* PROBLEM TO SOLVE: Leaving the pictures aside, restate all of the data exactly.

RECORDED DATA Block Start

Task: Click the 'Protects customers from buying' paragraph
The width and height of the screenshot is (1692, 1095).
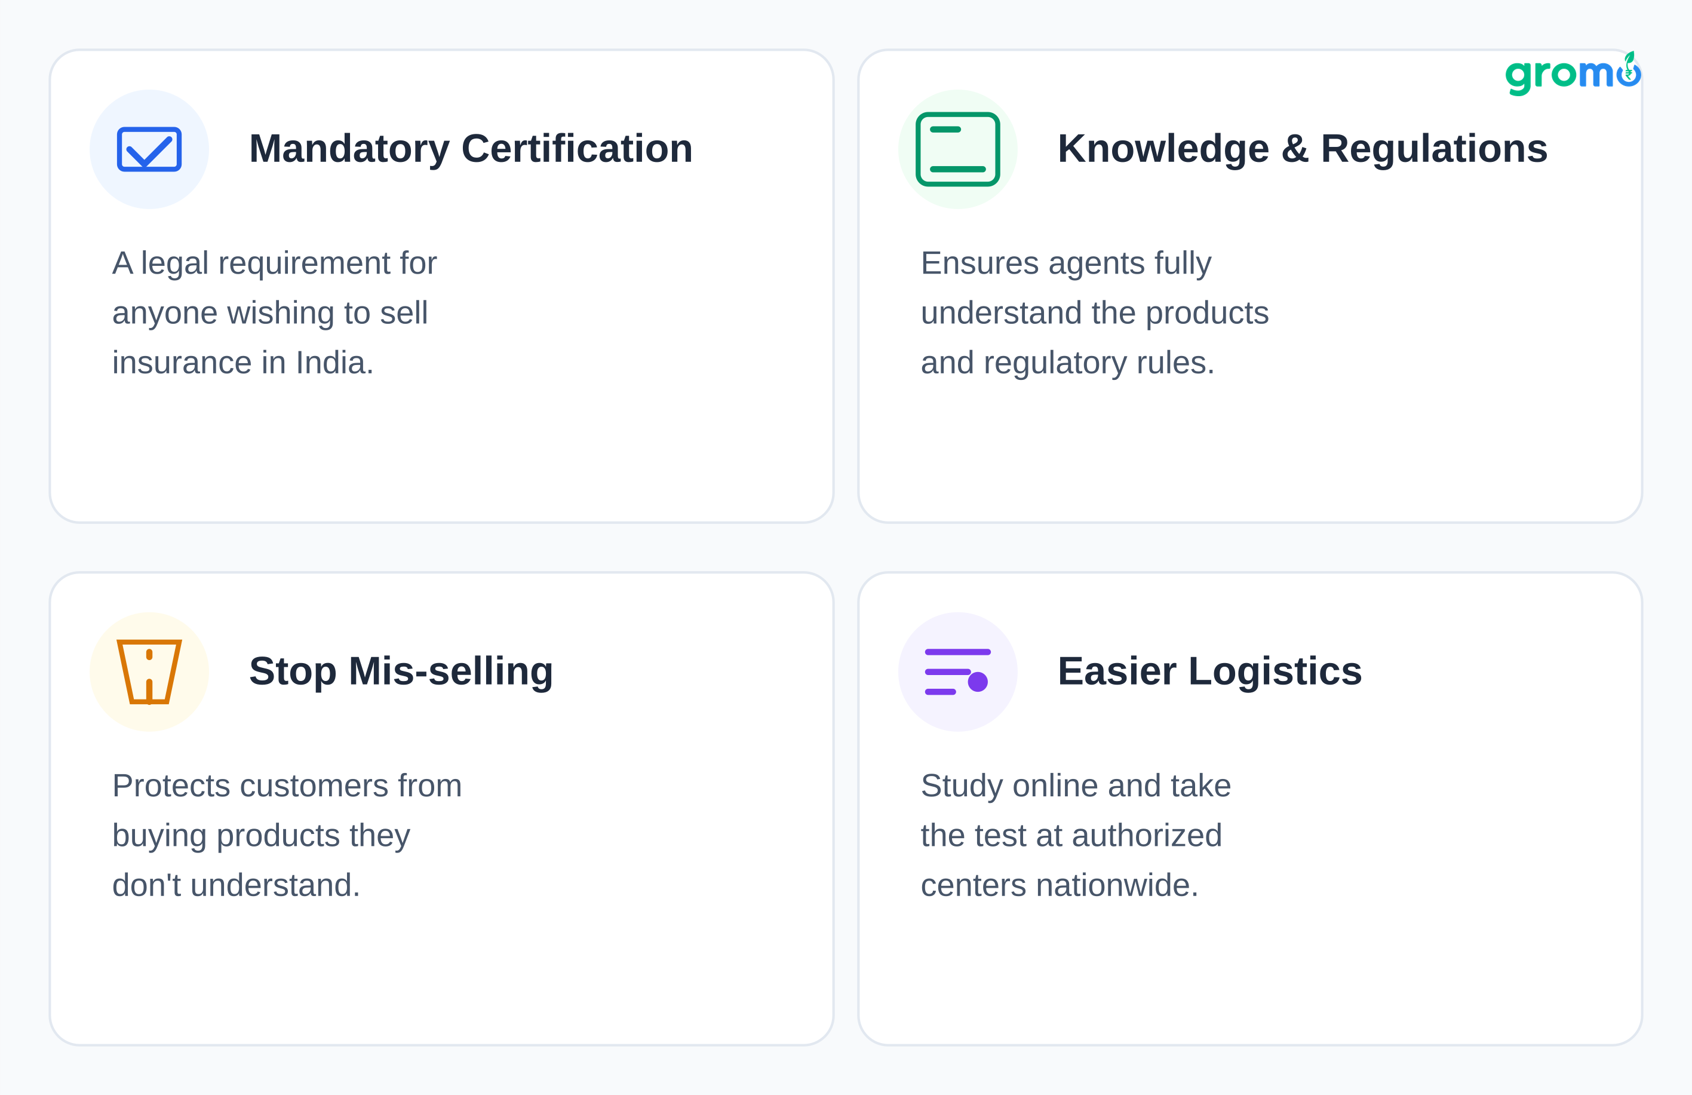Action: (x=287, y=835)
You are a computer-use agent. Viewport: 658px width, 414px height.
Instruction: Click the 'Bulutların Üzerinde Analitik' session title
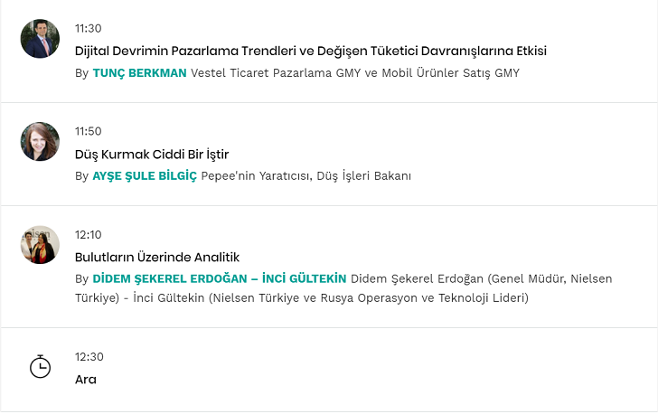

RECORDED DATA Block End

* RESULT BELOW:
Task: Click the 'Protects customers from buying' paragraph
The width and height of the screenshot is (1692, 1095).
Action: (x=287, y=835)
You are a computer-use agent. Viewport: 658px width, 414px height.
Instruction: Click the 'Bulutların Üzerinde Analitik' session title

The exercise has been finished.